Et le cœur de Perdita, pur de toute lâcheté, prêt à toutes les épreuves, imitant l’ascension de l’hymne, se repromit à la Vie. Comme à l’heure lointaine du délire nocturne elle répétait : « Servir ! servir ! »

L’esquif entrait dans un eanal renfermé entre deux berges vertes qui arrivaient si exactement au niveau de l’œil que l’on y apercevait les tiges innombrables de l’herbe et que l’on y distinguait les nouvelles à leur couleur plus tendre.

Laudato si, mi Signore, per sora nostra matre terra,
la quale ne sustenta et governa
et produce diversi fructi con coloriti fiori et herba[1].

À la plénitude de son âme, l’amante mesurait l’amour du Poverello pour les créatures.
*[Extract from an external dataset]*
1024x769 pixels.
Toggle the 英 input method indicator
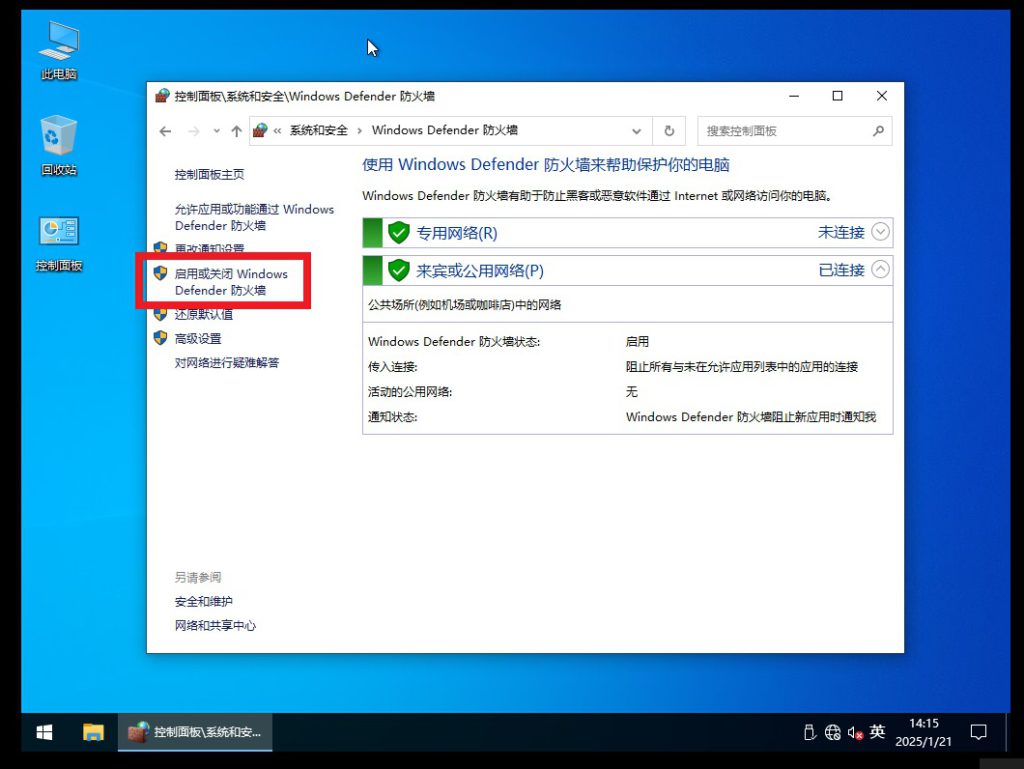point(877,732)
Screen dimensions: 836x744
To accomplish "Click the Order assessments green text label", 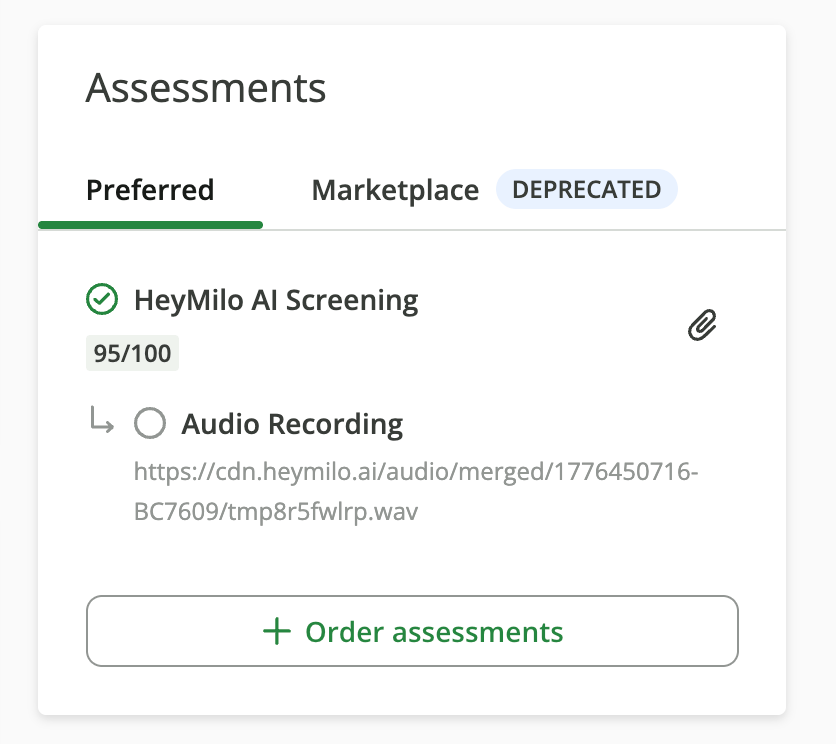I will click(434, 632).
Telle était son abondance qu’elle cherchait partout des choses vivantes à adorer ; et ses yeux redevenaient enfantins, et toutes ces choses s’y miraient comme dans la paix de l’eau, et quelques-unes semblaient remonter de son plus lointain passé pour se faire reconnaître et se présentaient à elle sous un aspect d’apparitions inattendues.

Quand l’esquif aborda, elle s’étonna d’être arrivée.
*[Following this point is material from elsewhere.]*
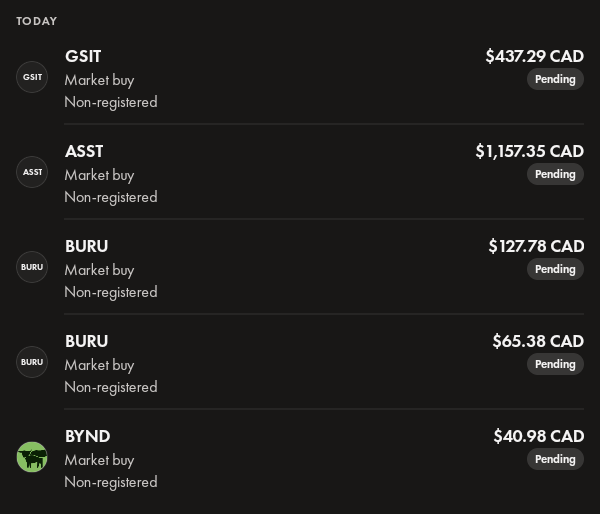Click the TODAY section header
Viewport: 600px width, 514px height.
coord(36,21)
— Veux-tu descendre ? Ou bien, préfères-tu retourner en arrière ? — lui demanda Stelio, secouant sa rêverie.

D’abord elle hésita, parce que sa main était dans la main de l’aimé, et que se détacher de lui la fâchait comme une diminution de douceur.

— Oui, — répondit-elle avec un sourire. — Marchons un peu aussi sur cette herbe.

Ils débarquèrent dans l’île de Saint-François. Quelques

  1. « Loué sois-tu, mon Seigneur, par-dessus notre mère la terre, — qui nous soutient, nous nourrit — et produit les fruits variés avec les fleurs colorées et l’herbe. »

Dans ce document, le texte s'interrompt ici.